Old Persian (foaled 14 March 2015), is a British-bred Thoroughbred racehorse who has raced in England, Ireland, the United Arab Emirates, Germany, Canada and the United States. He showed promise as a two-year-old in 2017 when he won two minor races from four starts. In the following year he showed top-class form over middle distances, winning the Fairway Stakes, King Edward VII Stakes and Great Voltigeur Stakes as well as finishing second in the Newmarket Stakes and fifth in the St Leger. He improved again as a four-year-old, winning the Dubai City of Gold, Dubai Sheema Classic and Northern Dancer Turf Stakes. He ran poorly in two races as a five-year-old and was retired from racing.

==Background==
Old Persian is a bay horse with no white markings bred in England by Godolphin. He was sent into training with Charlie Appleby whose horses are based at Newmarket, Suffolk in summer but often spend the winter in Dubai.

He was from the ninth crop of foals sired by Dubawi, whose wins included the Irish 2,000 Guineas and the Prix Jacques Le Marois. At stud, Dubawi has been a highly successful breeding stallion, siring major winners such as Monterosso, Al Kazeem, Makfi, Lucky Nine and Night of Thunder. Old Persian's dam Indian Petal showed no racing ability, finishing unplaced in both of her starts. She was a granddaughter of Massaraat, who was a full-sister to Miesque.

==Racing career==
===2017: two-year-old season===
Old Persian began his racing career at Newmarket Racecourse on 11 August when he finished third behind Vintager and Symbolization in a seven furlong maiden race, beaten four and three quarter lengths by the winner. Three weeks later he started 10/11 favourite for a novice race (for horses with no more than two previous wins) over one mile on the Polytrack surface at Chelmsford City Racecourse and recorded his first success as he took the lead approaching the final furlong and won "readily" by three and a quarter lengths from Algam. On 7 October he followed up in a similar event over the same distance at Newmarket and won "easily" by four and a half lengths from Gronkowski after accelerating away from his opponents in the last quarter mile. Sixteen days later the colt was moved up in class and started favourite for the Listed Silver Tankard Stakes at Redcar Racecourse but ran poorly on the soft ground and finished seventh of the eight runners.
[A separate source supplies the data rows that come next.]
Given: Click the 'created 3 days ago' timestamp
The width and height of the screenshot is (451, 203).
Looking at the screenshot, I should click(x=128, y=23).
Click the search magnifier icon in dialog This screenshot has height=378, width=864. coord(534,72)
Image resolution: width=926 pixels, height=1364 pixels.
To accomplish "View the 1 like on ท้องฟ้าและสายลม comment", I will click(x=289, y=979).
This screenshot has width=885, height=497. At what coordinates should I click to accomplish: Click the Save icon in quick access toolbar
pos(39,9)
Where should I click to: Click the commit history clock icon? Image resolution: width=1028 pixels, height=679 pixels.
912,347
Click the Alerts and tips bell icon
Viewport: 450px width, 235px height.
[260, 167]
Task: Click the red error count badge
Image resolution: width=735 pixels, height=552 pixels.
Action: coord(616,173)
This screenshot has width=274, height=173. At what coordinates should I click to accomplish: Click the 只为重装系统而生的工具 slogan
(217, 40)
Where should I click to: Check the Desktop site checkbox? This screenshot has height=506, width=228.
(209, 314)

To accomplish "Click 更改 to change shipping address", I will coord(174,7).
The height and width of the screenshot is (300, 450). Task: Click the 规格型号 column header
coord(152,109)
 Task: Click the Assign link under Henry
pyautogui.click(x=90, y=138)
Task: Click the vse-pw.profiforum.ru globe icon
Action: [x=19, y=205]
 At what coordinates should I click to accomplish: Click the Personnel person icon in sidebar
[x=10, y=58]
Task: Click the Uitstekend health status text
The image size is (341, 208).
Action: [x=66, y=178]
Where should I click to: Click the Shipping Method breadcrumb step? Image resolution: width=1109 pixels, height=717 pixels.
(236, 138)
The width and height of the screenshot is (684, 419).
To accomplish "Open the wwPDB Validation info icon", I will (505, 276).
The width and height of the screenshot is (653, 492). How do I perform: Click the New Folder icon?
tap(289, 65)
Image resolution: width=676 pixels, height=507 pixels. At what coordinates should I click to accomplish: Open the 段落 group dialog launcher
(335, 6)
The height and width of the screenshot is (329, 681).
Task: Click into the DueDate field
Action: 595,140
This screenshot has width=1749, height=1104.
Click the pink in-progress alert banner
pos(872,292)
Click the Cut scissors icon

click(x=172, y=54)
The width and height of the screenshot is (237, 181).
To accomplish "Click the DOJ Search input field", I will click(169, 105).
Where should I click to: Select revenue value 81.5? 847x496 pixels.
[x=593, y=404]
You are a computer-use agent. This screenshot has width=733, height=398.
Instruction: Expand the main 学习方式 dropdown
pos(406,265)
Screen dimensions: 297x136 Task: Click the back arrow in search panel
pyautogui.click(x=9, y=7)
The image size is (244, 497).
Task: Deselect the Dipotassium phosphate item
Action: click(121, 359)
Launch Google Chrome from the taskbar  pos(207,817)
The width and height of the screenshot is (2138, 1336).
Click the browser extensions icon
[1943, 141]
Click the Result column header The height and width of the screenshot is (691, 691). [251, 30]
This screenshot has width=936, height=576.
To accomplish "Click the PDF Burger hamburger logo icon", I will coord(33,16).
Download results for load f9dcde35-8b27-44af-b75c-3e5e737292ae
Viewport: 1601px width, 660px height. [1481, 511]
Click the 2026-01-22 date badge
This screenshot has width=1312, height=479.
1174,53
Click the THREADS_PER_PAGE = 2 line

===2018: three-year-old season===
On 18 April at Newmarket Old Persian began his second season in a handicap race over ten furlongs in which he carried top weight of 133 pounds. Starting the 5/2 favourite he was in contention from the start and stayed on strongly in the closing stages, catching Dukhan on the line and winning by a short head. In the Listed Newmarket Stakes over the same course and distance on 5 May he took the lead a furlong out but was overtaken by his stablemate Key Victory and beaten a length and a quarter into second place. In the Listed Fairway Stakes (again over the same course and distance) two weeks later, Old Persian started the 1/2 favourite against two opponents. Ridden by William Buick he raced in second place before taking the lead two furlongs from the finish and won by half a length from Court House.

At Royal Ascot on 22 June Old Persian was stepped up to Group 2 class for the King Edward VII Stakes and started the 9/2 third choice in the betting behind Delano Roosevelt (runner-up in the Derrinstown Stud Derby Trial) and Raa Atoll. With Buick in the saddle he tracked the leaders before overtaking the front-running Raa Atoll two furlongs from the finish and "ran on strongly" to win by one and three quarter lengths from Rostropovich. After the race Charlie Appleby said: "We couldn't find a hole in him coming into the race, and we always thought stepping him up to a mile and a half would bring the improvement that was going to be needed to win today. He's a typical Dubawi who has improved from 2 to 3, and he'll improve again from 3 to 4, I'm very confident of that. We just wanted to mind him, as we've always liked him and he's got the scope to progress". Eight days after his win at Ascot the colt was sent to Ireland to contest the Irish Derby at the Curragh and came home sixth of the twelve runners behind Latrobe.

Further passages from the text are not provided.